Losing a loved one is never easy. It is especially not easy when it is someone you share a home and life with every day. But, what happens if your spouse never updated their will to include you after you got married? Are you able to inherit any of the estate?
Elective share for spouses
Florida law specifically allows spouses to seek part of their spouse’s estate, even if they are not named explicitly in the existing will. If the person administering the will tells you that because you are not named that you are not due any portion of the estate of your spouse, but you were legally married to the deceased, the person administering the will is likely wrong.
Florida law defines your elective share as 30% of the estate. But, note that your right to assert an elective share can be waived or removed, if you signed a legally enforceable contract stating so. And, your circumstances may justify a higher percentage.

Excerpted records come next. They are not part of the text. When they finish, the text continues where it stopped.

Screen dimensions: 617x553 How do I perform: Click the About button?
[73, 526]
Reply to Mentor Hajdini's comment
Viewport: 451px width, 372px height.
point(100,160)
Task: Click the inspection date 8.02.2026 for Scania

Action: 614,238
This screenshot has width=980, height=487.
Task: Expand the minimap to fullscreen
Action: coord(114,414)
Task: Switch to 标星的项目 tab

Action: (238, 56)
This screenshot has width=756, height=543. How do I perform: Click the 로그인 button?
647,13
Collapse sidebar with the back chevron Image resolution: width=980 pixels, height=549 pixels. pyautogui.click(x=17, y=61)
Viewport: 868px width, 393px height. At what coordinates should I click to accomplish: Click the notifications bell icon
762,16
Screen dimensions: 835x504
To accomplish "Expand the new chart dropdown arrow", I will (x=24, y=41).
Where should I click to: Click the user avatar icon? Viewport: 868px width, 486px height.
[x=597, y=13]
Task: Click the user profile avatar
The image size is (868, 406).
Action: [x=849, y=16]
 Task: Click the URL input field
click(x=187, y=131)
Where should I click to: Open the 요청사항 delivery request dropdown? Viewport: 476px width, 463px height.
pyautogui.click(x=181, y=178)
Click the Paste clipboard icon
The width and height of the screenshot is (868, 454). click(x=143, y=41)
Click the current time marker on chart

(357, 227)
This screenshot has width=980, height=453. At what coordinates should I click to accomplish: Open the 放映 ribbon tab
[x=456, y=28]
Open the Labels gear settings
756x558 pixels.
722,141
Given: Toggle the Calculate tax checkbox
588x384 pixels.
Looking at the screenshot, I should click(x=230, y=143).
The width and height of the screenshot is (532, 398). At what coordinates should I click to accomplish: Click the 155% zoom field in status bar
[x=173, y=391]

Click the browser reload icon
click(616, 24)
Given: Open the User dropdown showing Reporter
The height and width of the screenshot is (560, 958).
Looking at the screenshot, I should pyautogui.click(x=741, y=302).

When your needs and wants change, so too should your estate plan
Writing a Florida estate plan may seem like a daunting task, and once you finish, it may seem like what is done is done. But, with any life changes, you should always consider updating your will and estate documents.
For example, getting divorced or married may alter who you would like to include in your estate plan. Facing illness or traumatic injury may make you consider or reconsider guardianship or medical power of attorney plans.
Florida probate, like many states, has specific laws surrounding wills and succession. But, you also deserve the dignity to assert your wishes into your estate plan. With many legal areas, prevention is the best medicine. This is especially true with estate planning.